START THE INPUT
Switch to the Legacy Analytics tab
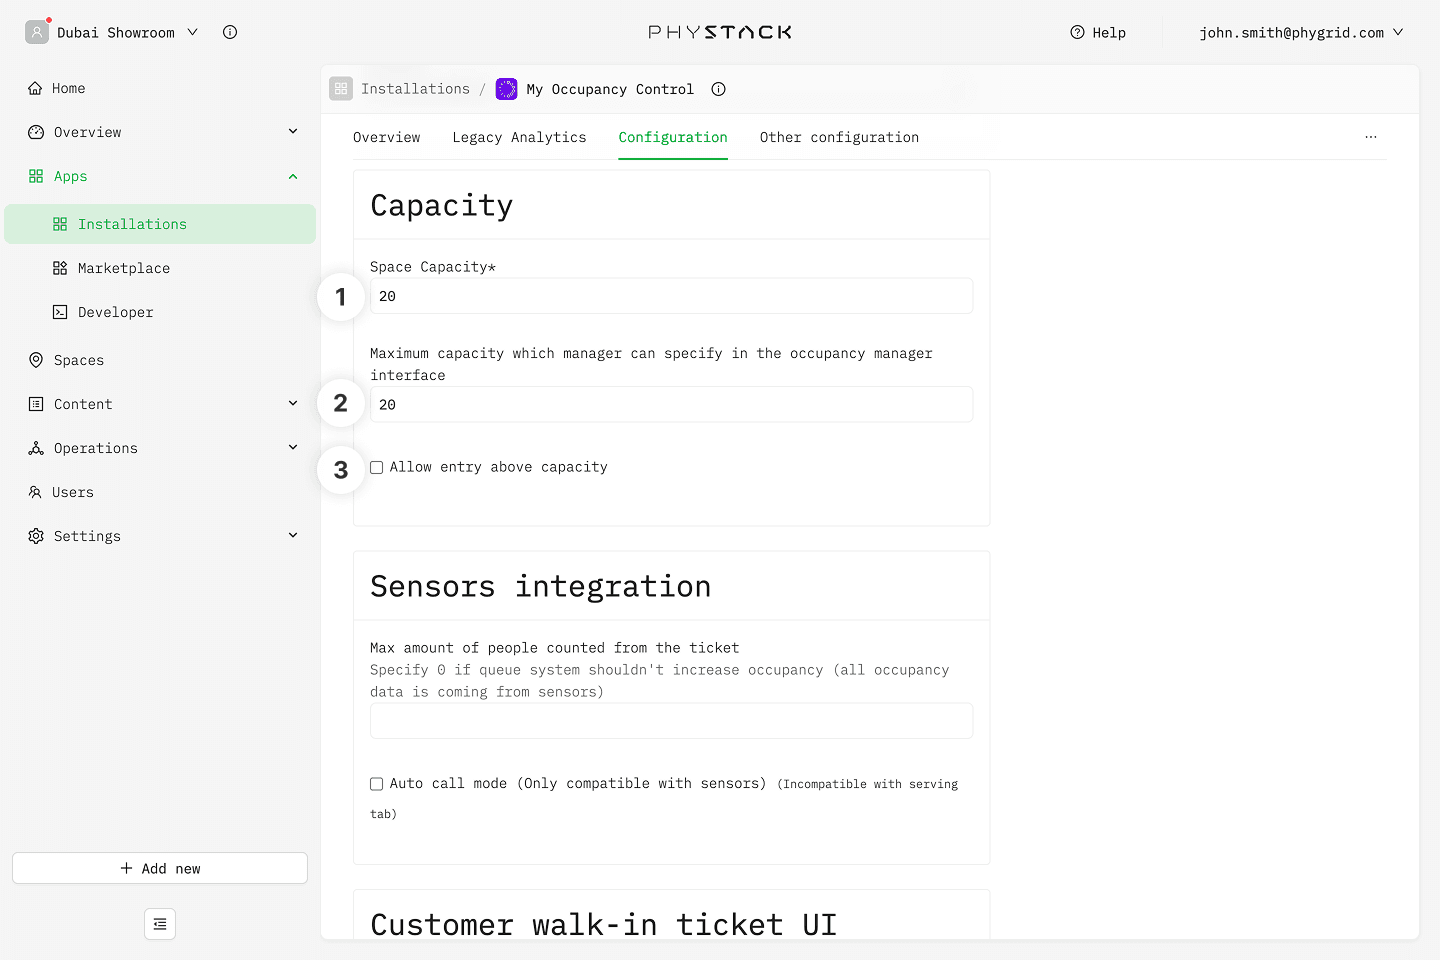 (519, 137)
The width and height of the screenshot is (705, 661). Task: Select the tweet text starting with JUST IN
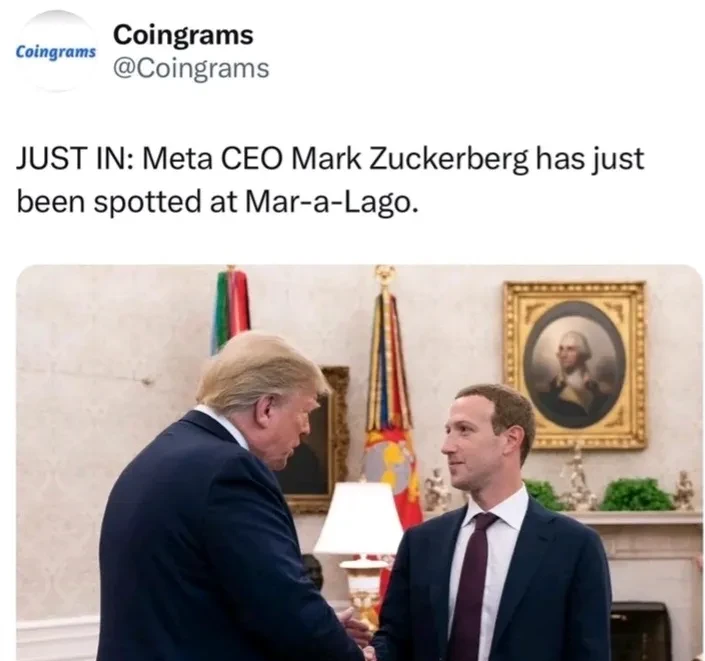click(x=330, y=180)

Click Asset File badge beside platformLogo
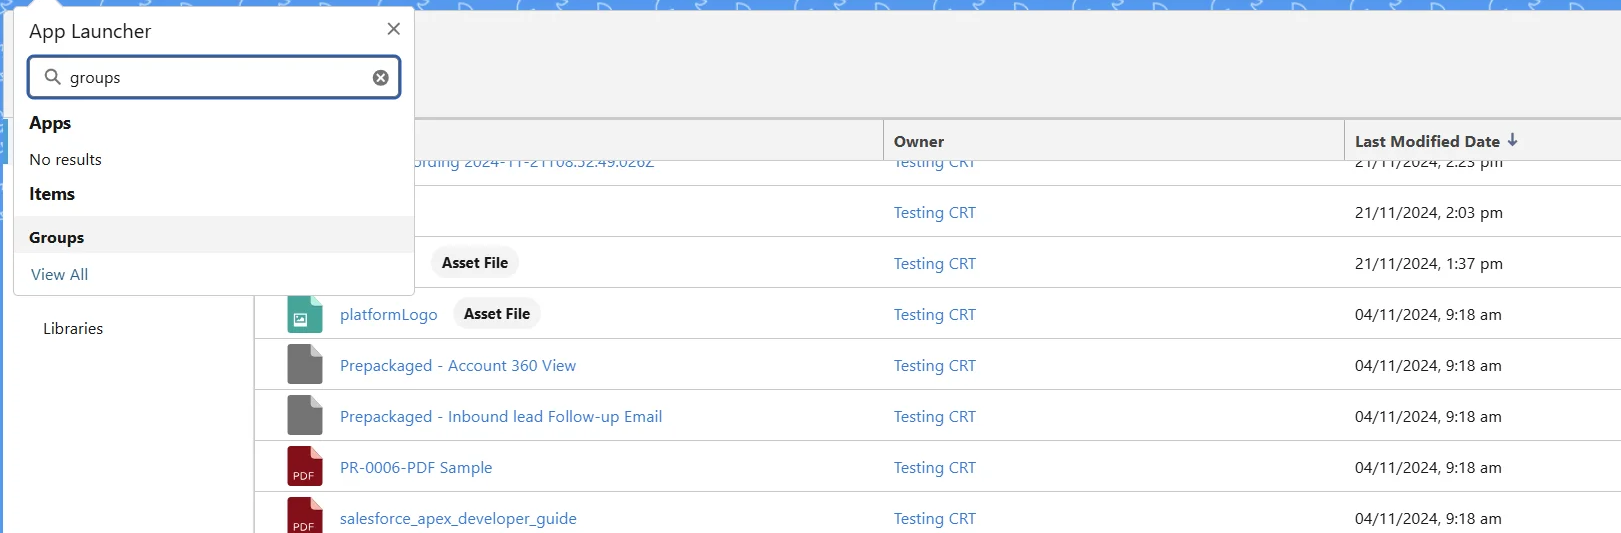pyautogui.click(x=496, y=314)
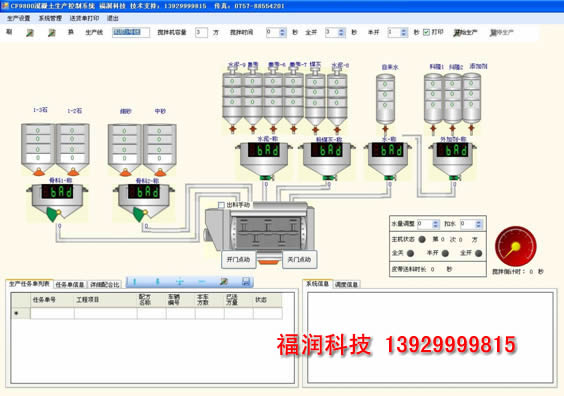Viewport: 564px width, 396px height.
Task: Adjust the 水量调整 water amount spinner
Action: point(435,224)
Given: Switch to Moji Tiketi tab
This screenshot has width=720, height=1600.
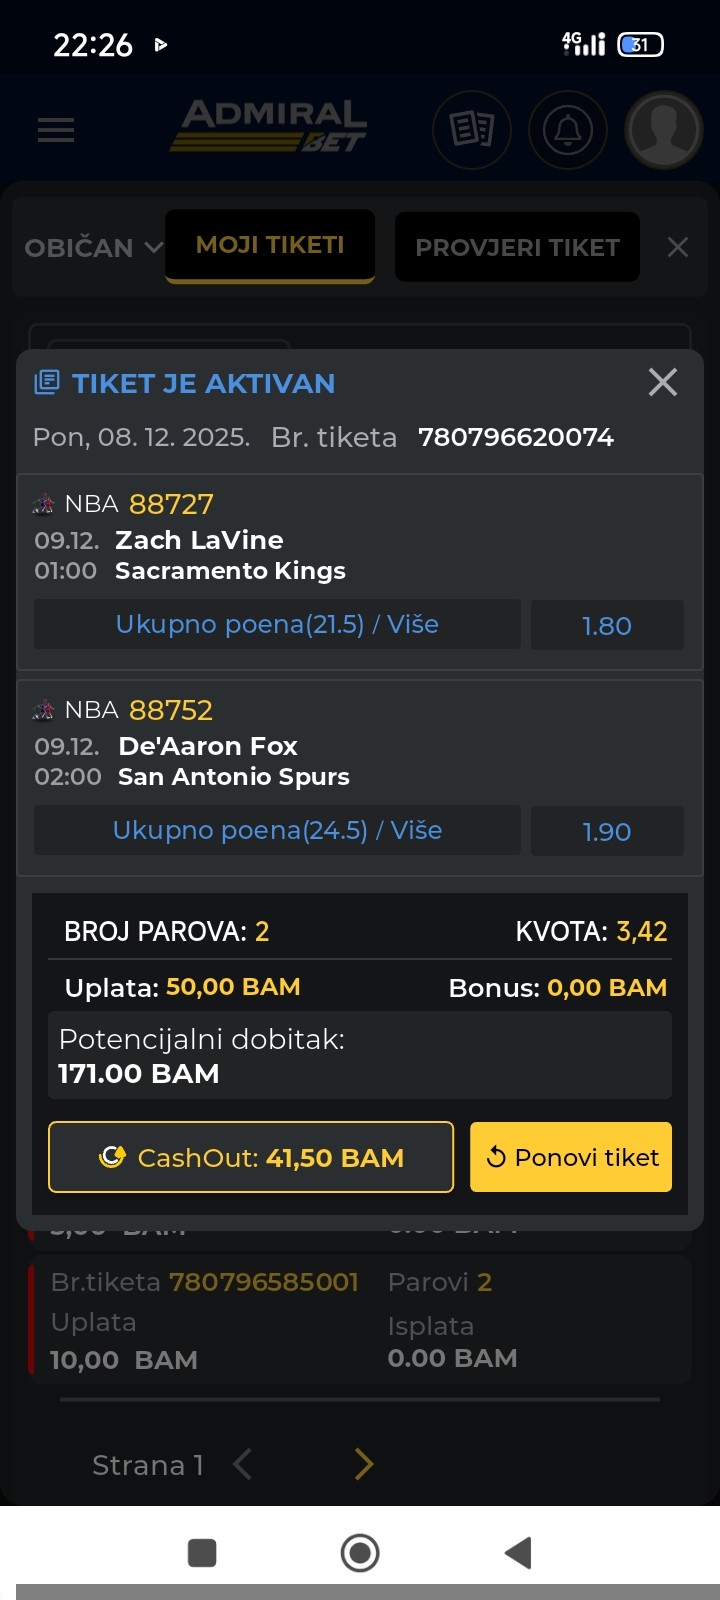Looking at the screenshot, I should coord(270,246).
END THE INPUT
TASK TO CARRY OUT → Omit the pictures. Write out exactly the lines from the one containing "Given: Switch to Moji Tiketi tab" through the last line of the entries, both of them included.

WRITTEN SOLUTION →
Given: Switch to Moji Tiketi tab
This screenshot has width=720, height=1600.
Looking at the screenshot, I should coord(270,246).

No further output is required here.